Inertial coupling was not, of course, a byproduct of conceptualizing the swept and delta wings, nor was it limited (as the experience of the XS-1 falling model, X-1A, and X-3 indicated) just to aircraft possessing swept or delta planforms. Rather, it was a byproduct of the revolution in high-speed flight, reflecting the overall change in the parametric relationship between span and length that characterized aircraft design in the jet age. Low aspect ratio straight wing aircraft like the X-3 and the later Lockheed F-104 were severely constrained by the threat of inertial coupling, even more than many swept wing aircraft were. But for swept wing and delta designers, inertial coupling became a particular challenge they had to resolve, along with pitch-up. As the low-placed horizontal tail reflected the problem of pitch-up, the increasing size of vertical fins (and the addition of ventral fins and strakes as well) incorporated on new aircraft such as the Navy’s F8U-1 and the Air Force’s
F-105B (and the twin-fins that followed in the 1970s on aircraft such as the F-14A, F-15A, and F/A-18A) spoke to the serious challenge the inertial coupling phenomenon posed to aircraft design. Not visible were such "under the skin” systems as yaw dampers and the strict limitations on abrupt transonic and supersonic rolling taught to pilots transitioning into these and many other first-generation supersonic designs.
The story of the first encounters with inertial coupling is a salutary, cautionary tale.
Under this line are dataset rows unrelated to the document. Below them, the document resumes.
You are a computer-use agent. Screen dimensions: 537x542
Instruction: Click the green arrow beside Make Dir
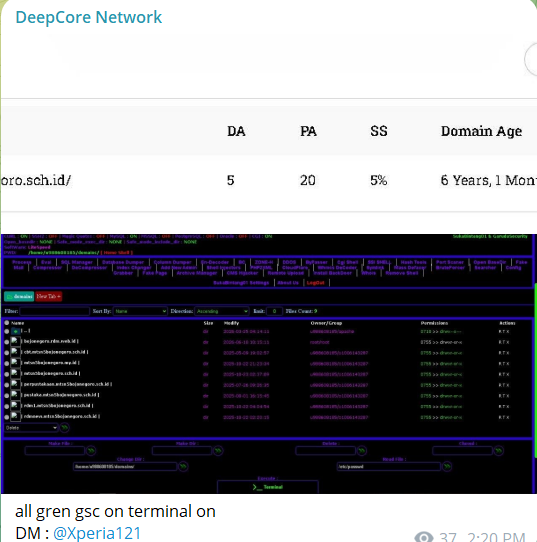tap(218, 451)
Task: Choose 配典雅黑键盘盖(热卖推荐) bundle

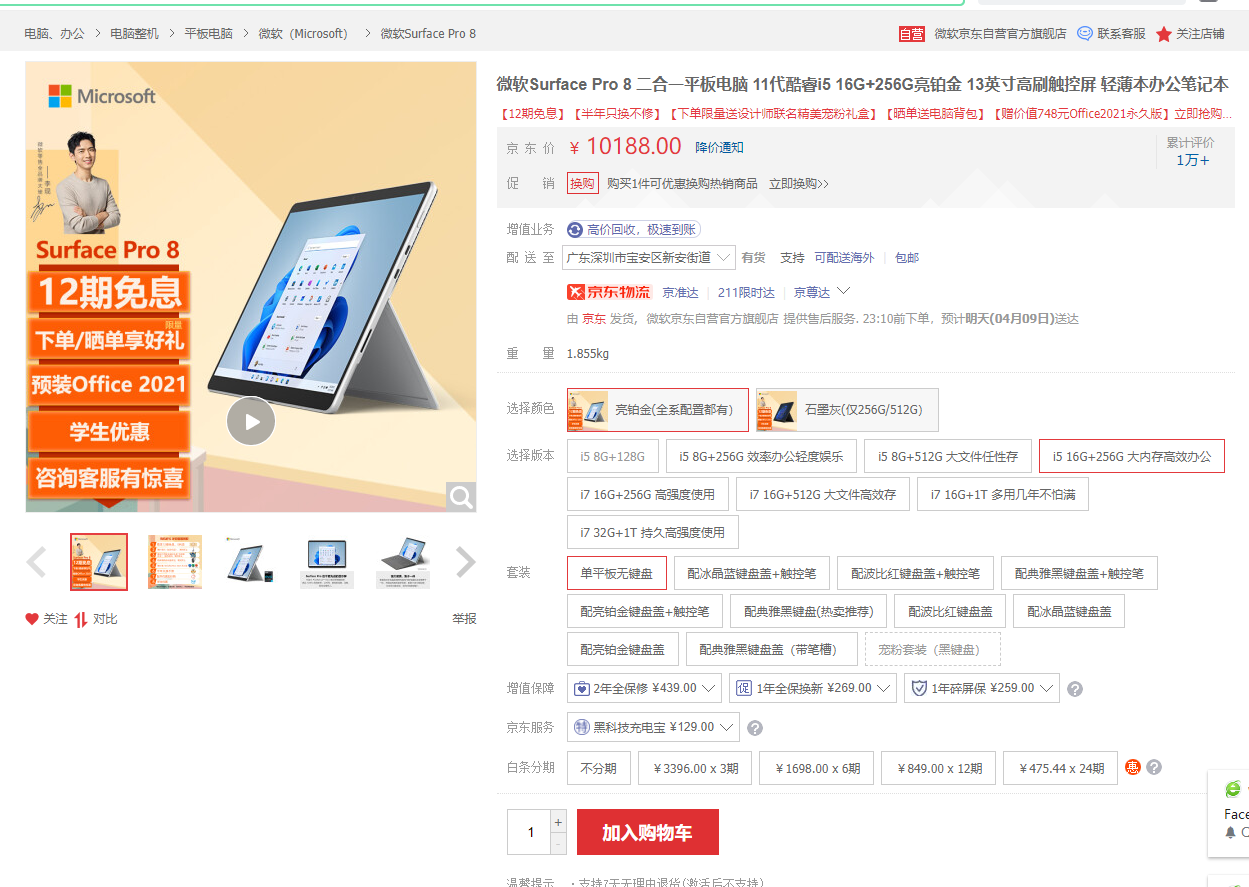Action: coord(801,611)
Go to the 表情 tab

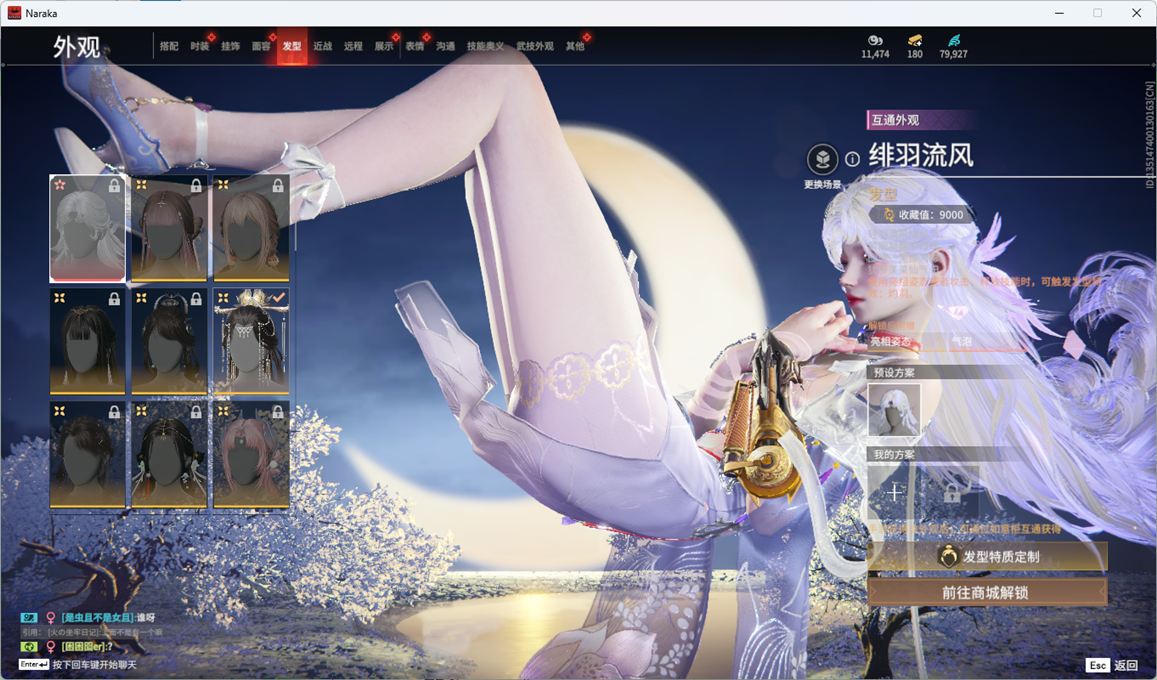click(x=414, y=47)

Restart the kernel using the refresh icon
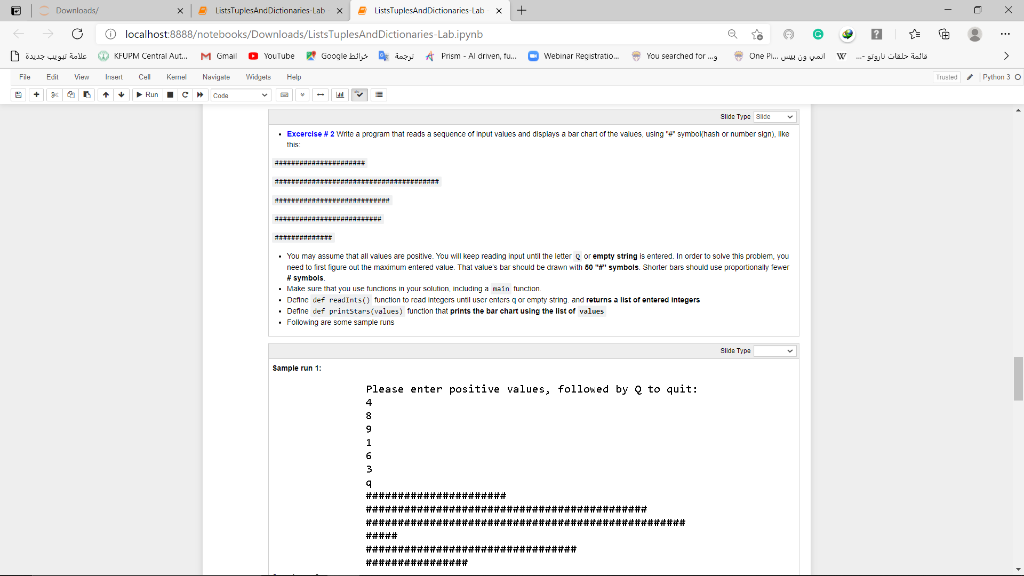[184, 94]
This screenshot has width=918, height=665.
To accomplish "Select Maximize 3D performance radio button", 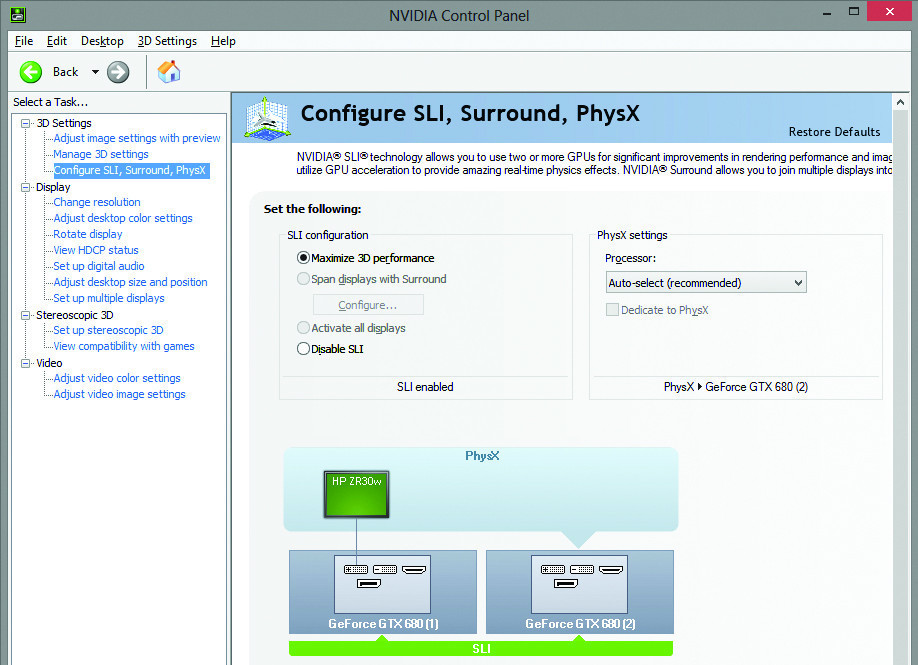I will [x=304, y=258].
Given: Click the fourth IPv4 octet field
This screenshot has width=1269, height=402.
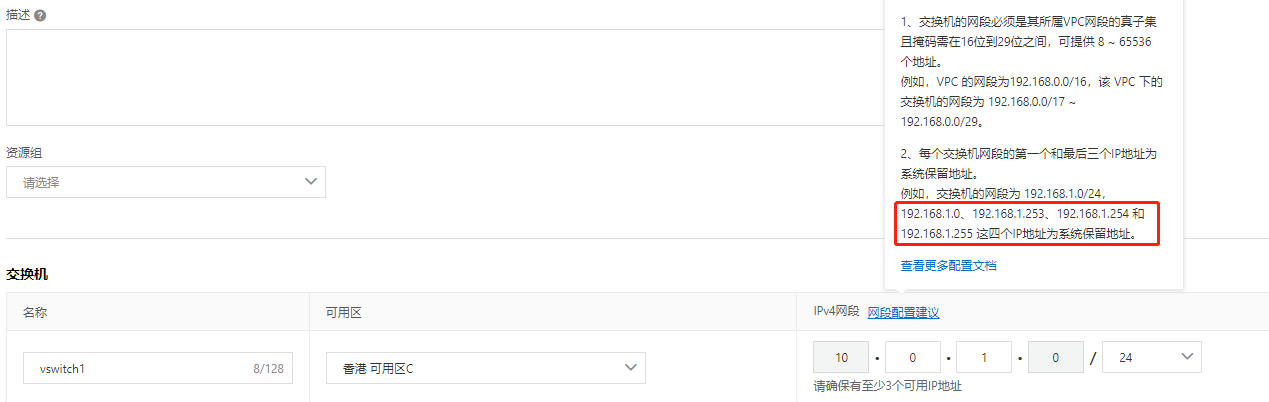Looking at the screenshot, I should click(x=1055, y=357).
A key model test had resulted in analysis leading to the issuance of a seminal report but one recognized as such only in retrospect. A half decade after the report’s release, pilots died because the significance of the report for future aircraft design and behavior had been missed. Even within the NACA, recognition of seriousness of reduced transonic and supersonic lateral-directional stability had been slow. When, in August 1953, NACA engineers submitted thoughts for a tentative research plan for an F-100A that the Agency would receive, attention focused on longitudinal pitch-up, assessing its handling qualities (particularly its suitability as a gun platform, something seemingly more appropriately done by the Air Force Flight Test Center or the Air Proving Ground at Eglin), and the correlation of flight and wind tunnel measurements. Even after the experience of the X-1A, F-100A, and X-3, even after all the fixes and training, it is disturbing how inertial coupling stilled claimed the unwary. Over time, the combination of refined design, advances in stability augmentation (and eventually the advent of computer-controlled fly-by-wire flight) would largely render
inertial coupling a curiosity. But for pilots of a certain age—those who remember aircraft such as the X-3, F-100, F-101, F-102, and F-104— the expression "inertial coupling,” like "pitch-up,” will always serve to remind that what is an analytical curiosity in the engineer’s laboratory is a harsh reality in the pilot’s cockpit.